PROBLEM TO WORK ON
Rescale the items from the line containing "Latiguillos (113, 858)" through the line containing "Privacy Policy (632, 987)", including both of those lines. Write out every line in that stretch again, requests included. Multiply each coordinate in the answers by 1.7 and round it to a whole number, rounding halves up. Leave the numbers in the requests unchanged.

DATA
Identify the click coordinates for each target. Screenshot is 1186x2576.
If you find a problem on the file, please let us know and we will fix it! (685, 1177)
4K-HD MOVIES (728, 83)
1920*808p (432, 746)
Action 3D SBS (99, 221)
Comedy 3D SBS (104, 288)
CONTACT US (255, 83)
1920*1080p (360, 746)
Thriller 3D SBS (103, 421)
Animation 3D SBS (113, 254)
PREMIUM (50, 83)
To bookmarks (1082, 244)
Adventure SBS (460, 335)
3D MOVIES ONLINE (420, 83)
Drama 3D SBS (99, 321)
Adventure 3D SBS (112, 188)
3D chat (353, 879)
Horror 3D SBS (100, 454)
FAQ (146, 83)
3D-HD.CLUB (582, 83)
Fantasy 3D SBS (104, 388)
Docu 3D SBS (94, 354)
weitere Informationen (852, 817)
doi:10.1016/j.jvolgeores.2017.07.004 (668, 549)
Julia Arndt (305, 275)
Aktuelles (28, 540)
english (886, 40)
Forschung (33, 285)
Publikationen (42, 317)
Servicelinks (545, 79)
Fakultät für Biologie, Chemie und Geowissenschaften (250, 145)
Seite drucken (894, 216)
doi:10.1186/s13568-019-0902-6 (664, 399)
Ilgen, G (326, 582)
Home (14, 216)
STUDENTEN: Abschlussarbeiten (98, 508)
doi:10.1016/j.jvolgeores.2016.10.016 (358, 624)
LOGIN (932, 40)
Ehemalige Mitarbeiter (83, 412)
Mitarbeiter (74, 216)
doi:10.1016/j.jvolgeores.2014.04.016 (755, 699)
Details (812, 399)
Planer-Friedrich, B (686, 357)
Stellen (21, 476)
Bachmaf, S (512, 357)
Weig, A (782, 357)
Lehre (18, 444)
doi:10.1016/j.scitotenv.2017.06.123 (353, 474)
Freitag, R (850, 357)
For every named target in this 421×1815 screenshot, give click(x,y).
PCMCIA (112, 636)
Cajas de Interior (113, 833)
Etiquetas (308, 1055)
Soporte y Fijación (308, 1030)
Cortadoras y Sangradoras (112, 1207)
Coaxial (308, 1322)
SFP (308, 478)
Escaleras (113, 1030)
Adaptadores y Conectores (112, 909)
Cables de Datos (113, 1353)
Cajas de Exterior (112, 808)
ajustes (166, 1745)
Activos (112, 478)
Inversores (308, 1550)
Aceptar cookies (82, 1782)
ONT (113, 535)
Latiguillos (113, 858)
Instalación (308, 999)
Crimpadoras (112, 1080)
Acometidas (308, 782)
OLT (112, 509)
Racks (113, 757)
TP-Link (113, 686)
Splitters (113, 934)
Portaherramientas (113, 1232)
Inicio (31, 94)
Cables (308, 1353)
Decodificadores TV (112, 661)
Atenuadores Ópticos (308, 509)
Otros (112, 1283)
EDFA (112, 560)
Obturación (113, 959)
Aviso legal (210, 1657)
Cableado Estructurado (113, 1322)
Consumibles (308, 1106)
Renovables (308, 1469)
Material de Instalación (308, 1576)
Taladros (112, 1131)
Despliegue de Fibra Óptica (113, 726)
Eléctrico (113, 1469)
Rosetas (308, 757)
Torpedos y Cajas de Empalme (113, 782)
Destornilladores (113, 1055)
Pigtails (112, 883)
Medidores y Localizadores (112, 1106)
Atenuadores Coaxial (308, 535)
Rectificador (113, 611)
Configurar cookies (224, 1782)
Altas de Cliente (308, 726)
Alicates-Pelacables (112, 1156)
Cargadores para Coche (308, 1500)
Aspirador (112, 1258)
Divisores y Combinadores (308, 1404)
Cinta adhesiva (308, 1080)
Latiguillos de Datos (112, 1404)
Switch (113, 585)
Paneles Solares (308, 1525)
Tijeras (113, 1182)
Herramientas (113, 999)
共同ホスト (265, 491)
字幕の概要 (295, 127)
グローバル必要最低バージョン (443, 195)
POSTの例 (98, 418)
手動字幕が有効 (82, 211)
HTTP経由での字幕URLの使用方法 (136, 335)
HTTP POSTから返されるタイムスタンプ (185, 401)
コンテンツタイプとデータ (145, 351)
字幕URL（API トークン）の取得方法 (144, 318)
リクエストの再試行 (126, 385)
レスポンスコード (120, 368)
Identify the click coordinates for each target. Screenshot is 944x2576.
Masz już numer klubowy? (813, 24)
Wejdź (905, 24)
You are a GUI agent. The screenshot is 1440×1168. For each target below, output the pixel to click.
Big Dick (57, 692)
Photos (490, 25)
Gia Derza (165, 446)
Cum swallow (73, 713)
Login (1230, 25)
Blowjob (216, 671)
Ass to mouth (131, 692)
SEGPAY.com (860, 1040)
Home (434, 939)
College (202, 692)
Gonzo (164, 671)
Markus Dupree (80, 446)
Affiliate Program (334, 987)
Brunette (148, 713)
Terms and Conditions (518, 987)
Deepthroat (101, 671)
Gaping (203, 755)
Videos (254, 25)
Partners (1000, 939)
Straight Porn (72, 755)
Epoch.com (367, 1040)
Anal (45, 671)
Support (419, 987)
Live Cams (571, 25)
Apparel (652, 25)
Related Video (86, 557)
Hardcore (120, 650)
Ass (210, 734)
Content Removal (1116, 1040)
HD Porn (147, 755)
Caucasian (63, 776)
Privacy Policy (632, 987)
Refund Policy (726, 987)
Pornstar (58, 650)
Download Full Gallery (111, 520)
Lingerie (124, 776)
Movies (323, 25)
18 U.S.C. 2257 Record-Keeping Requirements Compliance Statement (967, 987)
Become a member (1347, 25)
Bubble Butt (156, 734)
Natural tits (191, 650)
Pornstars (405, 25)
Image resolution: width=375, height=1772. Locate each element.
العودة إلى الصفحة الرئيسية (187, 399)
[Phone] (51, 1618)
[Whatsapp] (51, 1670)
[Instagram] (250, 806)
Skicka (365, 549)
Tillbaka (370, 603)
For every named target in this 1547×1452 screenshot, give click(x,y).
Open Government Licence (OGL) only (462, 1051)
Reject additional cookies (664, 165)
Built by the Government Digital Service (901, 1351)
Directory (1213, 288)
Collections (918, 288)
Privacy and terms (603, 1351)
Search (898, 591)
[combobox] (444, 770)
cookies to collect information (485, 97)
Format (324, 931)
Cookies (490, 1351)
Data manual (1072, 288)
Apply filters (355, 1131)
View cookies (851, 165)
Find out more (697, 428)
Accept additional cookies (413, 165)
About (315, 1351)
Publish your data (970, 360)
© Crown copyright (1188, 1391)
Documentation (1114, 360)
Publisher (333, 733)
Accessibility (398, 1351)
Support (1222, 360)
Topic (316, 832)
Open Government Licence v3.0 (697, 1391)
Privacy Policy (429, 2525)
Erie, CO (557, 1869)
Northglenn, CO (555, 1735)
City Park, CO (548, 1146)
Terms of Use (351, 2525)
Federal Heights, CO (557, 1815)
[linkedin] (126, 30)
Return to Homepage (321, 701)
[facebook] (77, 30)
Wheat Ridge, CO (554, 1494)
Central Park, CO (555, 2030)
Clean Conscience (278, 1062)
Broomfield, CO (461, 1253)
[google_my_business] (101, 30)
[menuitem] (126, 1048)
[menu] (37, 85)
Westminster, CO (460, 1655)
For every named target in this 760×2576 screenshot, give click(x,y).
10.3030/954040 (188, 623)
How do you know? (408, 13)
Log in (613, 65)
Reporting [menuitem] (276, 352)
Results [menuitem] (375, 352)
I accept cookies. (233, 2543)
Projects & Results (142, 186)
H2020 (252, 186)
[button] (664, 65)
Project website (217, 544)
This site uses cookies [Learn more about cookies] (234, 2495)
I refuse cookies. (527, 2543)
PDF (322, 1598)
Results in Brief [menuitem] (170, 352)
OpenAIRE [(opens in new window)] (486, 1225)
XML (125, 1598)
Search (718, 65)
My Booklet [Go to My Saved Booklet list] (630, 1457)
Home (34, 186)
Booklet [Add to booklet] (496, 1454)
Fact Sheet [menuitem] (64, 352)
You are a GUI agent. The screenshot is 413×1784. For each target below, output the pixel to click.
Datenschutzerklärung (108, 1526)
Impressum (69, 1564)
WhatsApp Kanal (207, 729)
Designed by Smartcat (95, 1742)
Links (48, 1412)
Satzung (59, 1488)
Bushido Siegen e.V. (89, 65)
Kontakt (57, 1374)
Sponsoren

RESULT BELOW
Latiguillos (192, 1459)
Instalación (524, 1698)
Crimpadoras (190, 1836)
Acometidas (524, 1329)
OLT (190, 865)
Racks (192, 1287)
TP-Link (192, 1166)
Splitters (192, 1588)
Portaherramientas (192, 2094)
Inicio (53, 160)
Cables (524, 2300)
Decodificadores TV (190, 1124)
Atenuadores Ópticos (524, 865)
Otros (190, 2181)
EDFA (190, 952)
Obturación (192, 1630)
Aviso legal (357, 2817)
Cableado Estructurado (192, 2247)
Consumibles (524, 1880)
Renovables (524, 2497)
Material de Instalación (524, 2679)
Taladros (190, 1923)
Despliegue de Fibra Óptica (192, 1234)
Eléctrico (192, 2497)
Rosetas (524, 1287)
Torpedos y Cajas de Empalme (192, 1329)
Destornilladores (192, 1794)
Pigtails (190, 1501)
Medidores y Localizadores (190, 1880)
Atenuadores Coaxial (524, 910)
Rectificador (192, 1039)
Configurar cookies (381, 3029)
Altas de Cliente (524, 1234)
Alicates-Pelacables (190, 1965)
Cargadores para Coche (524, 2550)
Aspirador (190, 2139)
Divisores y Combinadores (524, 2387)
Cinta adhesiva (524, 1836)
Latiguillos de Datos (190, 2387)
Switch (192, 995)
Paneles Solares (524, 2593)
Tijeras (192, 2009)
Herramientas (192, 1698)
共同ホスト (451, 835)
字幕の概要 (502, 216)
グローバル必要最低バージョン (753, 332)
POSTの例 (167, 711)
手動字幕が有効 (139, 359)
HTTP経由での字幕URLの使用方法 (231, 570)
HTTP POSTから返されるタイムスタンプ (315, 682)
コンテンツタイプとデータ (247, 597)
字幕URL（API トークン）の取得方法 (245, 541)
リクエストの再試行 (214, 655)
レスポンスコード (204, 626)
Identify the click coordinates for each target. Screenshot is 944x2576.
Masz już numer klubowy? (1382, 41)
Wejdź (1539, 41)
You are a GUI agent. The screenshot is 1440×1168. For each target below, output the pixel to click.
Big Dick (97, 1176)
Photos (833, 43)
Gia Derza (281, 758)
Cum swallow (124, 1212)
Login (2091, 43)
Blowjob (367, 1141)
Ass to mouth (223, 1176)
SEGPAY.com (1462, 1768)
Home (738, 1596)
College (343, 1176)
Gonzo (279, 1141)
Markus Dupree (136, 758)
Affiliate Program (568, 1678)
Brunette (252, 1212)
Terms and Conditions (881, 1678)
Deepthroat (172, 1141)
Gaping (345, 1284)
Videos (432, 43)
Partners (1700, 1596)
Straight Porn (122, 1284)
Epoch.com (624, 1768)
Anal (77, 1141)
Support (712, 1678)
Live Cams (971, 43)
Apparel (1108, 43)
Related Video (146, 947)
Hardcore (204, 1105)
Ass (357, 1248)
Content Removal (1897, 1768)
HD Porn (250, 1284)
Caucasian (107, 1319)
Privacy Policy (1074, 1678)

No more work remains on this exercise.